• **Given data**:
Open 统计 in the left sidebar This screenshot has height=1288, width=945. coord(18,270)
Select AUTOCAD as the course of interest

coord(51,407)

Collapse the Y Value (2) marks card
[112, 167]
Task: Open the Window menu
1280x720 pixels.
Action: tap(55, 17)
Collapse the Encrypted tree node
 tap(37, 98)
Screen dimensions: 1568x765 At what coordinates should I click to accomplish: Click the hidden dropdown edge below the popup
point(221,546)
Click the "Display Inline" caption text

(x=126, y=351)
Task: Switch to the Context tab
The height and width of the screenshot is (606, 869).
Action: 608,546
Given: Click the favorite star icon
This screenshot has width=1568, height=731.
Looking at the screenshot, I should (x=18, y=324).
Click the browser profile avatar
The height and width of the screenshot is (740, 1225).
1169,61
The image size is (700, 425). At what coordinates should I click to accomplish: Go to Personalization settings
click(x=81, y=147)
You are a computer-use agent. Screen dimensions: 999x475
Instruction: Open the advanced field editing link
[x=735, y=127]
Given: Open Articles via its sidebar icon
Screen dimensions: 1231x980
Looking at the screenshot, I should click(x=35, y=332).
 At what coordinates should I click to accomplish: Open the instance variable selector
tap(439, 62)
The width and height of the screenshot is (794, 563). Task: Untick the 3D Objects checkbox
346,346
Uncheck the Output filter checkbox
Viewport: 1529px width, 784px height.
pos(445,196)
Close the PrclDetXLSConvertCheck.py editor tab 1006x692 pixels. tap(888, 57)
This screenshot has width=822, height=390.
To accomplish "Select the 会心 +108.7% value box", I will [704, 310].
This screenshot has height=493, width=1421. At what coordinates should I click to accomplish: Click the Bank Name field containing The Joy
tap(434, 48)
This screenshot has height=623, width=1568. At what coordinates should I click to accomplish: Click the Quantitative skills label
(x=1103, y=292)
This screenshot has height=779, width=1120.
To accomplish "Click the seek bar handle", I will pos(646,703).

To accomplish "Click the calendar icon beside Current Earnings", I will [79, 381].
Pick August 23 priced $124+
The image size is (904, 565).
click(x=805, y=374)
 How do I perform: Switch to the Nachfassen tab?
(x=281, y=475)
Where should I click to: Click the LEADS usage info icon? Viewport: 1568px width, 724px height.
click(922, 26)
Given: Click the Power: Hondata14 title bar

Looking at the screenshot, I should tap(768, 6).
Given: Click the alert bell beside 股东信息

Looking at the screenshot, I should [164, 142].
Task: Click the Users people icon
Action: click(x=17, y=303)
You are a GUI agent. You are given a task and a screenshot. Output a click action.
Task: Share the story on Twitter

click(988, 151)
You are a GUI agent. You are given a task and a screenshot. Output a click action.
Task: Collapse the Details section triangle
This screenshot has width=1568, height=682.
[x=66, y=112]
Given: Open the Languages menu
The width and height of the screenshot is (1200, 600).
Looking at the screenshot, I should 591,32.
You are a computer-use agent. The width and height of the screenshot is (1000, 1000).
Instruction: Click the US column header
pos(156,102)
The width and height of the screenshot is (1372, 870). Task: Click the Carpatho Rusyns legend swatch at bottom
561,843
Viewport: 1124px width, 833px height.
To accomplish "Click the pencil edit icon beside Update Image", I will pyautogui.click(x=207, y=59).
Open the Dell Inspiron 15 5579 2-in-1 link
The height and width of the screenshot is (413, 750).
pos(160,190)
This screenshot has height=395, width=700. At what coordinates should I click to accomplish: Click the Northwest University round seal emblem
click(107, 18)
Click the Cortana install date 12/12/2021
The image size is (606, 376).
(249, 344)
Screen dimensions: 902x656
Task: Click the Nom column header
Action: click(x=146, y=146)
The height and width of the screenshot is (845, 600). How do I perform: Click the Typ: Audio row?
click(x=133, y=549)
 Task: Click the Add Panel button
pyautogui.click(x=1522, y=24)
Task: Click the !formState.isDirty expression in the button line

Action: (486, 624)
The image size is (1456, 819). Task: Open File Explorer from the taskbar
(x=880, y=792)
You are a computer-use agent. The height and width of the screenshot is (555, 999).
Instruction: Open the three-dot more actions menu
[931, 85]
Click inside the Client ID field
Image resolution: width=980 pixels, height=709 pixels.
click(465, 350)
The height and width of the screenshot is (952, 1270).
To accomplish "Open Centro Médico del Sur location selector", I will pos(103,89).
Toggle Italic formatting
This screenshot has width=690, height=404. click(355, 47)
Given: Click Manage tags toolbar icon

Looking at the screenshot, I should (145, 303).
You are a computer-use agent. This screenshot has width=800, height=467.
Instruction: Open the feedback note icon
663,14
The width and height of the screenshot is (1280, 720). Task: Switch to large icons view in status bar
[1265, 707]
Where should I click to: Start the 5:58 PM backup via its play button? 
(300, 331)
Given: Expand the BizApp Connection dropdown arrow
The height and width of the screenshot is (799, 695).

• **Exercise instructions**:
Locate and copy each line in the data above that includes the word "sidebar".

• **Response to the exercise**:
Open 统计 in the left sidebar This screenshot has height=1288, width=945. coord(18,270)
Given: Open Articles via its sidebar icon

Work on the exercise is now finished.